### WORK TO COMPLETE
Reproduce the section of the Diamond Resorts thread that begins with "More and better" and ends with "the Diamond system.", changing "forum" to "board".

### DOCUMENT
## Begin

# Diamond Resorts - Good Value?



## TIRWIN62 (Apr 20, 2008)

I'm a newbie to TUG and am looking for a little advice.  My wife and I used our Disney Vacation Club to trade into the Sedona Summit Resort.  We ended up going to the sales presentation, and now my wife wants to buy.  They were offering 2500 points for $8,850, which includes membership in The Club.  I know this is a small amount of points, but we generally stay in a studio Sun - Thursday to maximize points with DVC, and would most likely try to do the same with Diamond.  Wondering if most Diamond owners are happy with the company and have normally been able to get the accomodations and time of year they wanted?  Any insight would be helpful - thanks in advance.


----------



## JoeMid (Apr 21, 2008)

TIRWIN62 said:


> I'm a newbie to TUG and am looking for a little advice.  My wife and I used our Disney Vacation Club to trade into the Sedona Summit Resort.  We ended up going to the sales presentation, and now my wife wants to buy.  They were offering 2500 points for $8,850, which includes membership in The Club.  I know this is a small amount of points, but we generally stay in a studio Sun - Thursday to maximize points with DVC, and would most likely try to do the same with Diamond.  Wondering if most Diamond owners are happy with the company and have normally been able to get the accomodations and time of year they wanted?  Any insight would be helpful - thanks in advance.


More and better answers on Diamond Resorts International may usually be found here. They'll tell you where you can get twice as much for half the money.


----------



## Werner (Apr 21, 2008)

I agree with JoeMid's answer.  The other forum has a group dedicated to the Diamond system.

## End

### RECORDED INFORMATION

## Begin

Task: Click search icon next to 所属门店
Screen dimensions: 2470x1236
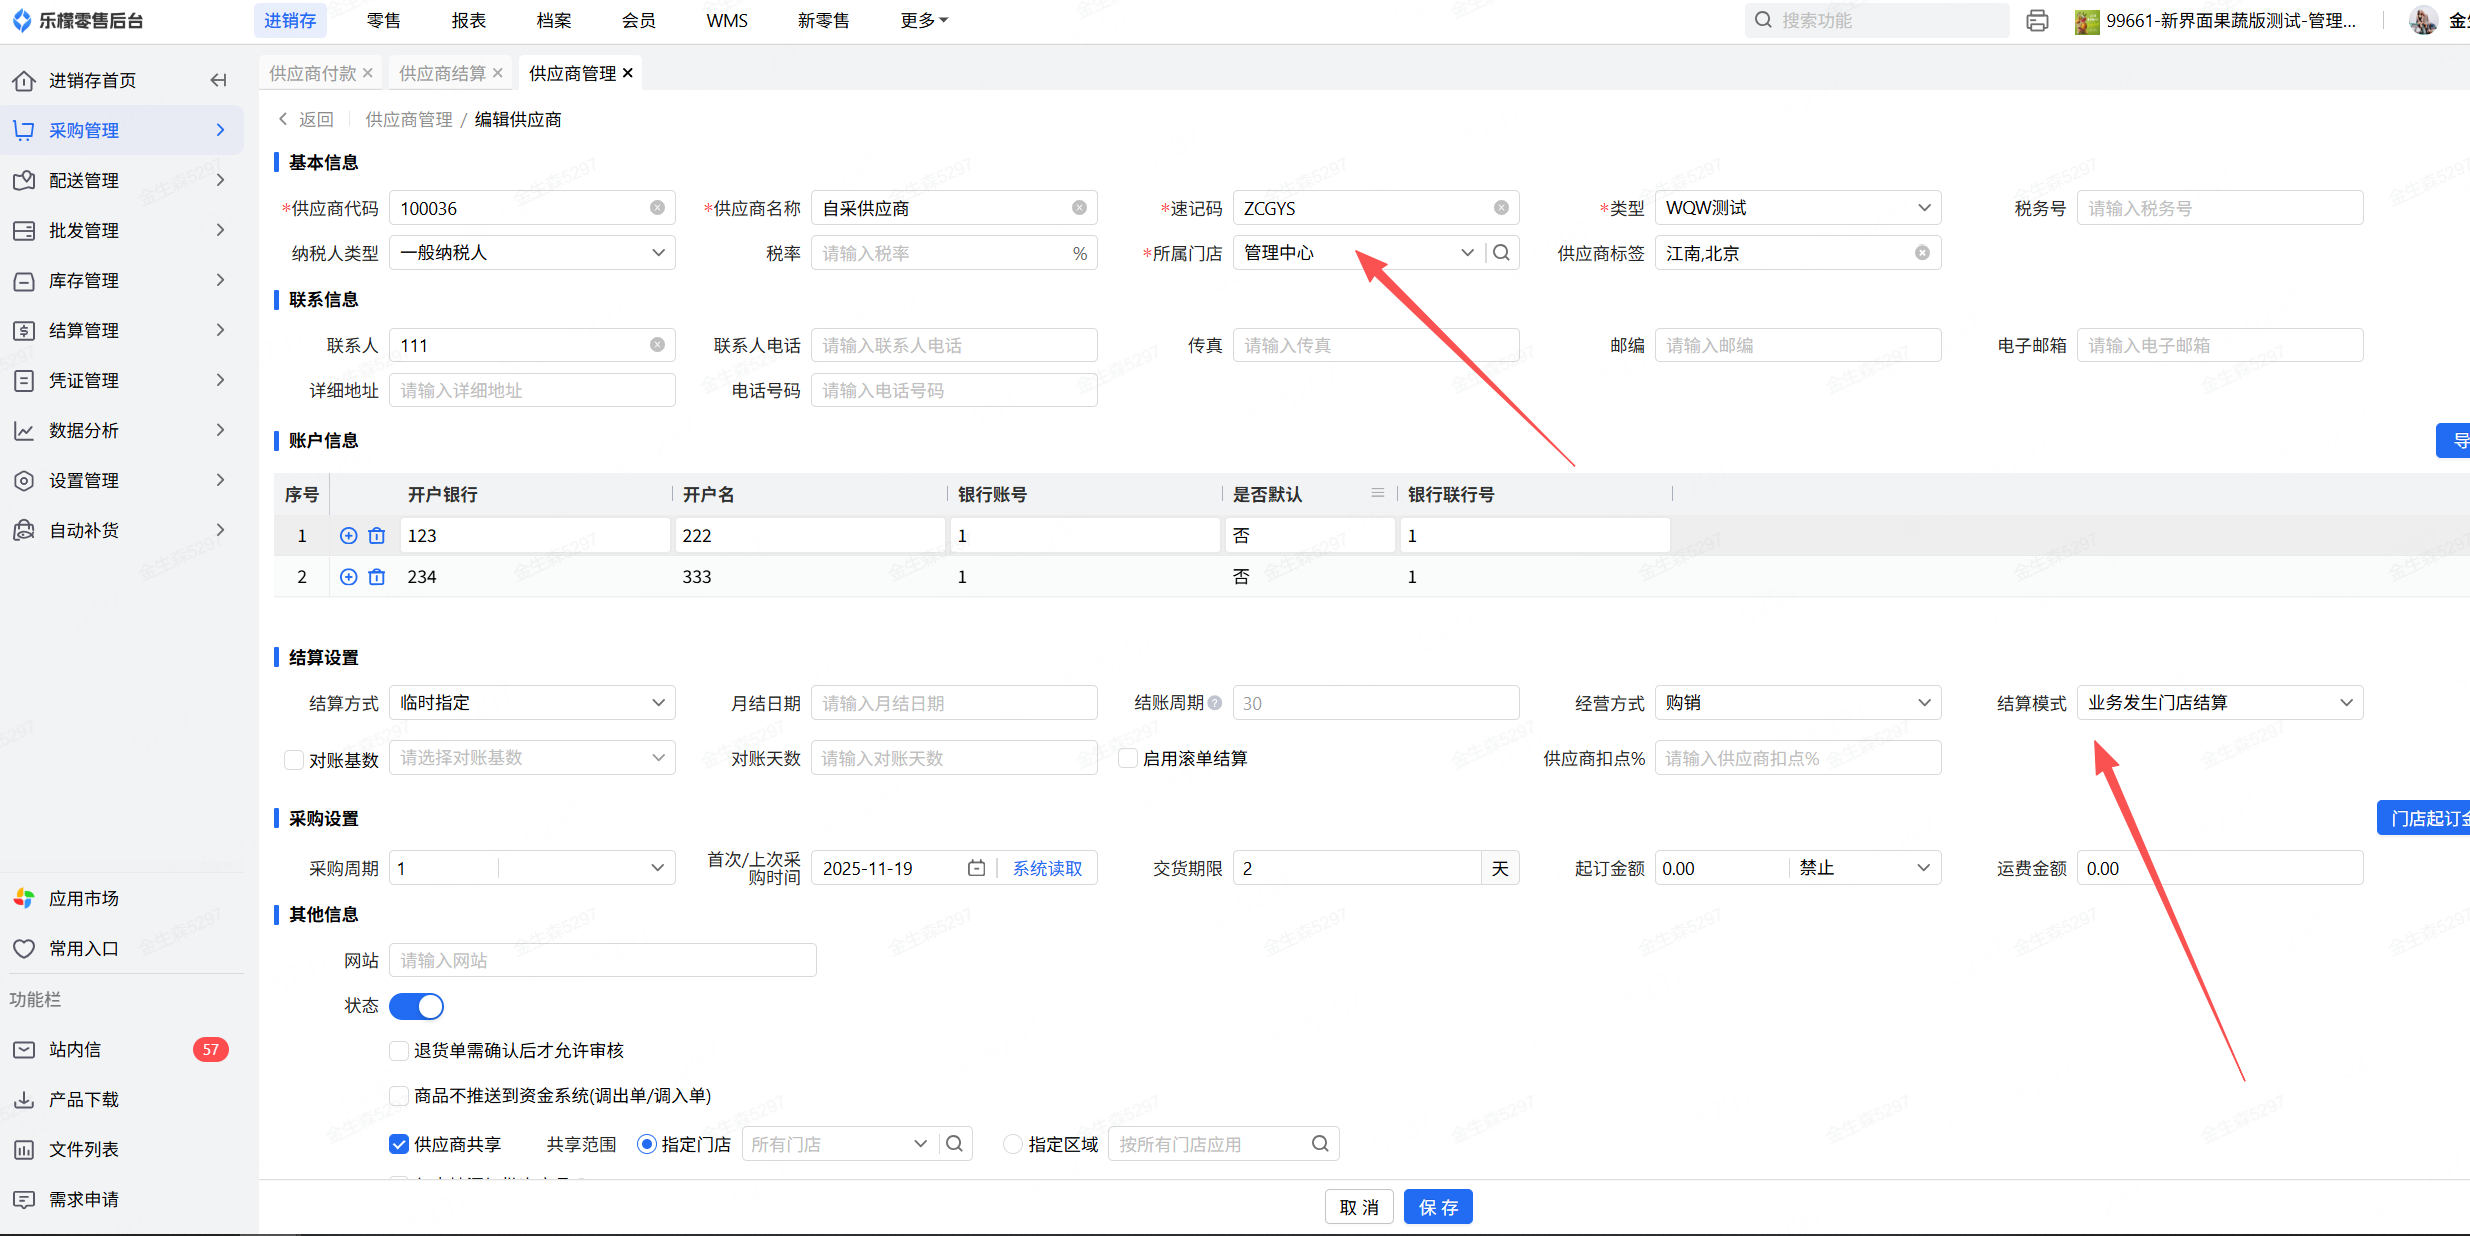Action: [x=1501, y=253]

## End

### TASK SOLUTION
More and better answers on Diamond Resorts International may usually be found here. They'll tell you where you can get twice as much for half the money.


----------



## Werner (Apr 21, 2008)

I agree with JoeMid's answer.  The other board has a group dedicated to the Diamond system.